Castigada por su política migratoria, Angela Merkel no pensaba presentarse a su cuarta reelección como cancillera alemana. En ese momento se cruzó en su camino el desfallecido seductor Barack Obama para recordarle que, con el mundo libre en manos de Donald Trump, era imprescindible el contrapeso de serenidad y equilibrio que aportaba la matrona democristiana.

La única función ejecutiva reseñable del Rey español consiste en proponer al candidato a la investidura a presidente del Gobierno. Después de su coronación tan fulgurante como inesperada, Felipe VI se estrenó en esta designación previa con el nombre de Rajoy, que rehusó la propuesta en un bofetón sin precedentes a su inmediato superior. El monarca bisoño tuvo que resignarse a avalar a Pedro Sánchez, que se estrelló contra el Congreso. Vuelta tras nuevas elecciones al entonces presidente del PP, que esta vez se dignó a investirse pero que no ha sobrevivido ni dos años, el mandato más breve en décadas de democracia. Y Felipe de Borbón se encuentra de nuevo cara a cara con Sánchez, bajo la variante fundamental de que ahora no lo ha programado La Zarzuela. Un primer ministro independiente, por si no bastara con el secesionismo catalán. ¿A quién puede sorprenderle que al Jefe del Estado español se le haya endurecido el gesto?

Así se llega en síntesis a la biografías paralelas de dos personajes ampliamente frustrados por el accidentado transcurso de su vigencia en el cargo, Angela Merkel y Felipe VI. Aunque solo sea a efectos de justificar el emparejamiento, se trata del Jefe de Estado español y de la Superjefa del Supraestado, la cancillera que impuso a rajatabla las consignas para capear el temporal de la crisis económica.

Ya solo falta demostrar el hartazgo de ambos. Abundan la pruebas indirectas, recabadas por cortesanos de Madrid y Berlín. Sin embargo, la mera contemplación de sus apariciones públicas ilumina el descontento de Merkel y Felipe VI, con mayor aplomo que la confidencia de un asesor lenguaraz. La iconografía emocional rinde frutos más feraces que el análisis tradicional. A falta de palabras, porque ninguno de ellos puede permitirse un mensaje público al respecto, las imágenes recientes de estos dos gobernantes capitales para España muestran evidentes muecas de disgusto con la situación que contemplan a su alrededor.

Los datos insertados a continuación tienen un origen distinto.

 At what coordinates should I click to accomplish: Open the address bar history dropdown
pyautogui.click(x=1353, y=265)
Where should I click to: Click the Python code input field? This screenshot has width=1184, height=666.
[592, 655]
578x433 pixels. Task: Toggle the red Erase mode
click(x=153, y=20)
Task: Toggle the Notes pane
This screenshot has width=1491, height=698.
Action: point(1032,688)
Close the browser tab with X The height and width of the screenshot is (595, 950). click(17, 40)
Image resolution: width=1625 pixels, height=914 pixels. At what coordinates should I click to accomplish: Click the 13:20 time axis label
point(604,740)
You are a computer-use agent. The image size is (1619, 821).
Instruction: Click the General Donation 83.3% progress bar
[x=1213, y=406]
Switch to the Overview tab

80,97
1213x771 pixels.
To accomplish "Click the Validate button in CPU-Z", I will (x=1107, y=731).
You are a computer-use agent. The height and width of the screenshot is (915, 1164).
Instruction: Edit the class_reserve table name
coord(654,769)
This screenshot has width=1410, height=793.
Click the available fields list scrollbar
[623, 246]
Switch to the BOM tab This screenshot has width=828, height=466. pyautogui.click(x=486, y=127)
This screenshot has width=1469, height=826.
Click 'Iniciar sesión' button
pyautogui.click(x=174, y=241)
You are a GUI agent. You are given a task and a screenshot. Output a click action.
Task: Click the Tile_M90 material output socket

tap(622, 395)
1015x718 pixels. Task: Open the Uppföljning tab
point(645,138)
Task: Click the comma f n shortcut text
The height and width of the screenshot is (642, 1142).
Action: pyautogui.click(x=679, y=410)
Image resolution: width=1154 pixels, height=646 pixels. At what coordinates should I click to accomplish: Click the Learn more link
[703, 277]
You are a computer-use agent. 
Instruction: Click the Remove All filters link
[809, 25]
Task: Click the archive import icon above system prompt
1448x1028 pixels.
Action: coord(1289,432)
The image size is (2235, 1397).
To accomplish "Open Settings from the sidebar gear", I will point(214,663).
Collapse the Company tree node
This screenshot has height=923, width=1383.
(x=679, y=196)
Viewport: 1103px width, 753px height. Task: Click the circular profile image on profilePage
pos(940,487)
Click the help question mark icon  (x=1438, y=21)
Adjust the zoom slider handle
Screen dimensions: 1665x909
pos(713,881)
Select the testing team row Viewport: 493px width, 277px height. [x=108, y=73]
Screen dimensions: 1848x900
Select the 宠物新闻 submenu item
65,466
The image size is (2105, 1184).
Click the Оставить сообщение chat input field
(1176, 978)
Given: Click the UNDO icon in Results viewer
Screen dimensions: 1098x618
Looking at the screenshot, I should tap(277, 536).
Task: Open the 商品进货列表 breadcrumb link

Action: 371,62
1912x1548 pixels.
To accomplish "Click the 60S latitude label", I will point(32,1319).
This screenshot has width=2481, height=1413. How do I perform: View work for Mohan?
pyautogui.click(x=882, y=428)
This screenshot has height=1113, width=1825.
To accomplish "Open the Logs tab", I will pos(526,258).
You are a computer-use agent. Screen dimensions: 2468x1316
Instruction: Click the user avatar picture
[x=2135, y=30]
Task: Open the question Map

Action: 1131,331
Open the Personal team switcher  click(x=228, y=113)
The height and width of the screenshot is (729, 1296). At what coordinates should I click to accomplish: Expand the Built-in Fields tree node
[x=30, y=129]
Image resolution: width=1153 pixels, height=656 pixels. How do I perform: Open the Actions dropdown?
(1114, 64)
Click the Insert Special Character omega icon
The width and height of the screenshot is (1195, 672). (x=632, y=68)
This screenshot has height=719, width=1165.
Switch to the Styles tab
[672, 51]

La ironía territorial ha querido que los semblantes cariacontecidos, así como los envejecimientos súbitos, de Felipe VI y Merkel provengan de los desplantes recibidos desde comunidades periféricas. De catalanes y bávaros, respectivamente. Los dirigentes de la Generalitat de Cataluña y del Freistaat o Estado Libre de Baviera fueron aliados indiscutibles de la monarquía, y de la mayoría de derechas en Alemania. Un conflicto de competencias y una generosa política migratoria han llevado la convivencia con las porciones más pujantes de ambos países a los bordes del estallido. En suma, otra entrega de las riñas por la identidad. El «narcisismo de las pequeñas diferencias» de Freud sigue generando problemas que multiplican su enunciado apenas inofensivo.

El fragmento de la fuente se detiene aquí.